Building

in which we begin to put into practice what we have heard and read and discussed

Let’s make some magic!

Goals for this week

  1. Discover the landscape of GLAM data in Ottawa
  2. Build your first notebook

Listen

Given the data we’re working with this week, make sure to listen to this interview with Kristy von Moos of Ingenium.ca!

Do

  1. Launch this notebook and use it to follow along the Programming Historian Tutorial on visualizing data located here using the data provided. You can skip to the ‘Basics of Bokeh’ section.
  2. Once you’ve finished that, save a copy of the notebook with a new name, and then modify the notebook with new data. Ingenium, the corporation that runs the Canadian Science and Technology Museum, the Aviation Museum, and the Agriculture Museum, makes a large variety of data available in a csv file. If you are running Jupyter on your own machine, you can download the CSV FILE from our website), and save that in a new folder.
  • Using the notebook from step (1), change the pd.read_csv("") command to read the data into a ‘dataframe’. If you’re working on your own machine, you’ll put the file path to the data between the quotation marks. If you’re working online you can load the data directly from the mirror’d copy I put on the course website with df = pd.read_csv("https://dhmuse.netlify.app/data/cstmc-CSV-en.csv". If you’re running the notebook online and loading the data from the course site, it will take a few moments for it to load into memory.
  • protip once you’ve loaded up data and passed it to the variable df you don’t have to load it up again - so in subsequent cells of the notebook, use the # to comment out anywhere the cell says df = pd.read_csv etc, as you’ve already done that.

* Input data *
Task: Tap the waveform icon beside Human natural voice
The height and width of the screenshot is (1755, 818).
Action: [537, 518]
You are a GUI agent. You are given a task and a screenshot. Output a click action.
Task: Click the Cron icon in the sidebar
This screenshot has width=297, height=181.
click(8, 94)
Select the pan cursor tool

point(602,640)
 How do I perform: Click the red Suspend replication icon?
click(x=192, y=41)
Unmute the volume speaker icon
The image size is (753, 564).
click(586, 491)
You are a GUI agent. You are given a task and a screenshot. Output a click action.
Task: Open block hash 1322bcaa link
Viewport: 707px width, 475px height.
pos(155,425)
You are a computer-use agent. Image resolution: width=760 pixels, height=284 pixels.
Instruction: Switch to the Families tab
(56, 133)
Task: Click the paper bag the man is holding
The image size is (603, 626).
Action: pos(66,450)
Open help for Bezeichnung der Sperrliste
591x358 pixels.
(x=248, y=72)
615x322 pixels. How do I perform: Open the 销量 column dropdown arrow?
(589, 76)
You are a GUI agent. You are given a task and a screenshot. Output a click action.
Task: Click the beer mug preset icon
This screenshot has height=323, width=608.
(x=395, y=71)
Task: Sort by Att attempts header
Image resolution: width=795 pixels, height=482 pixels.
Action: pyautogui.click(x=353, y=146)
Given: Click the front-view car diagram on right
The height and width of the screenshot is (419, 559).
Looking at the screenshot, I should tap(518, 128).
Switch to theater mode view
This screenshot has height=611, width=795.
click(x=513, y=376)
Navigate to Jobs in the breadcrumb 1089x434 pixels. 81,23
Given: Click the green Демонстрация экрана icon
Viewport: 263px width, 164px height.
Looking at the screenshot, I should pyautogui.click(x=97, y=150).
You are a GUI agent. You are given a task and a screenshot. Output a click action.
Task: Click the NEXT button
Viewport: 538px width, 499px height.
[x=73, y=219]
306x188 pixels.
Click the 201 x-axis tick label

* Action item A *
Answer these from the course page on building a first notebook, each on its own line, marked (i), (ii) and (iii):
(i) Whose interview should be heard this week?
(ii) Which section of the Programming Historian tutorial may be skipped to?
(iii) Which three museums does Ingenium run?
* Action item B *
Extend the course page on building a first notebook, starting after its final sentence.
The records have no role in any of this.

* Answer A *
(i) Kristy von Moos of Ingenium.ca
(ii) The 'Basics of Bokeh' section
(iii) The Canadian Science and Technology Museum, the Aviation Museum, and the Agriculture Museum

* Answer B *
  • There’s a lot of data in this dataframe (here are some examples on how to filter rows by the way). Add a new code block after the the one with df.columns.tolist() by making sure it’s the highlighted block (click on it) and then hit the + button. (This code block by the way shows us all of the possible columns we might want to subset our data by). In that new code block, let’s filter the records to just show us items that were manufactured in Ottawa and Kingston. We’ll create a list of the things we’re looking for (Ottawa and Kingston), and then we’ll create a new dataframe called ottking_df by checking the original df for anytime our search options are in the column ManuCity:
# let's now filter the dataframe to items created in Ottawa and Kingston
  options = ['Ottawa', 'Kingston']  

  # selecting rows based on condition  
  ottking_df = df[df['ManuCity'].isin(options)]

  print('\nResult dataframe :\n',
    ottking_df)
  • Then try to visualize some dimensions (columns) of the data (which dimensions do you think?); change the labels appropriately too. Hint: you won’t run your visualization on the original df dataframe. Save copies of your outputs. Anytime you see ‘df’ in the original code, make sure you’ve changed that to the data you’re actually working with. (Hint: in the block called ‘The Bokeh ColumnDataSource, change the sample = df.sample(50) to sample = ottking_df.sample(500)’. The .sample means to grab a certain number of rows of your total data.)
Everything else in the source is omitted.